--- WHAT YOU ARE ASKED TO DO ---
Turn every line of the data below into a JSON list of strings with one string per line, skipping blank lines.
[[ RECORD EXCERPTS open ]]
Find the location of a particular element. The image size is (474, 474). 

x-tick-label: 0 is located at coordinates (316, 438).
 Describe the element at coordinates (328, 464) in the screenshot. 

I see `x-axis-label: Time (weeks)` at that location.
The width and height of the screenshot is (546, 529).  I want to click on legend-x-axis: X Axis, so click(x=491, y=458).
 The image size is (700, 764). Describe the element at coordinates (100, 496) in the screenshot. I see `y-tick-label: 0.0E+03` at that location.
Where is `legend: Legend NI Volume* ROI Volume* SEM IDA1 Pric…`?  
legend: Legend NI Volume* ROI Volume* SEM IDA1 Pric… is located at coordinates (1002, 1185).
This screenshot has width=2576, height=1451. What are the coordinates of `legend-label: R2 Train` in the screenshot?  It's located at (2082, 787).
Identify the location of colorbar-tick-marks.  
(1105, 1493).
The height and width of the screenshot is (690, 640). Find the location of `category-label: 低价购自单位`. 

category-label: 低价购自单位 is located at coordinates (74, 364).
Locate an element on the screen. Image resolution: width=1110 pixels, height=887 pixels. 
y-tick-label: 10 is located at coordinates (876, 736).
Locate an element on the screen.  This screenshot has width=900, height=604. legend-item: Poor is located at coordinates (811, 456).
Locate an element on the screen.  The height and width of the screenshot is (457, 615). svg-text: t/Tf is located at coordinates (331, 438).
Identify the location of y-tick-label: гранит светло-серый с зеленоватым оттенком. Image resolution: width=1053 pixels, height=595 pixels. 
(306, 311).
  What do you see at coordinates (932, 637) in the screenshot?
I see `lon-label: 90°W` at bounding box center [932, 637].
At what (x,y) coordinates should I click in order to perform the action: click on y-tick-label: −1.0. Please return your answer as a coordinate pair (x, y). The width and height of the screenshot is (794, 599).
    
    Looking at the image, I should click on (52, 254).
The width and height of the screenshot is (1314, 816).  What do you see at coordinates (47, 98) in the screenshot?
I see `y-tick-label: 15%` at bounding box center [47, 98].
[[ RECORD EXCERPTS closed ]]
--- ANSWER AREA ---
[
  "Find the location of a particular element. The image size is (474, 474). ",
  "x-tick-label: 0 is located at coordinates (316, 438).",
  " Describe the element at coordinates (328, 464) in the screenshot. ",
  "I see `x-axis-label: Time (weeks)` at that location.",
  "The width and height of the screenshot is (546, 529).  I want to click on legend-x-axis: X Axis, so click(x=491, y=458).",
  " The image size is (700, 764). Describe the element at coordinates (100, 496) in the screenshot. I see `y-tick-label: 0.0E+03` at that location.",
  "Where is `legend: Legend NI Volume* ROI Volume* SEM IDA1 Pric…`?  ",
  "legend: Legend NI Volume* ROI Volume* SEM IDA1 Pric… is located at coordinates (1002, 1185).",
  "This screenshot has width=2576, height=1451. What are the coordinates of `legend-label: R2 Train` in the screenshot?  It's located at (2082, 787).",
  "Identify the location of colorbar-tick-marks.  ",
  "(1105, 1493).",
  "The height and width of the screenshot is (690, 640). Find the location of `category-label: 低价购自单位`. ",
  "category-label: 低价购自单位 is located at coordinates (74, 364).",
  "Locate an element on the screen. Image resolution: width=1110 pixels, height=887 pixels. ",
  "y-tick-label: 10 is located at coordinates (876, 736).",
  "Locate an element on the screen.  This screenshot has width=900, height=604. legend-item: Poor is located at coordinates (811, 456).",
  "Locate an element on the screen.  The height and width of the screenshot is (457, 615). svg-text: t/Tf is located at coordinates (331, 438).",
  "Identify the location of y-tick-label: гранит светло-серый с зеленоватым оттенком. Image resolution: width=1053 pixels, height=595 pixels. ",
  "(306, 311).",
  "  What do you see at coordinates (932, 637) in the screenshot?",
  "I see `lon-label: 90°W` at bounding box center [932, 637].",
  "At what (x,y) coordinates should I click in order to perform the action: click on y-tick-label: −1.0. Please return your answer as a coordinate pair (x, y). The width and height of the screenshot is (794, 599).",
  "    Looking at the image, I should click on (52, 254).",
  "The width and height of the screenshot is (1314, 816).  What do you see at coordinates (47, 98) in the screenshot?",
  "I see `y-tick-label: 15%` at bounding box center [47, 98]."
]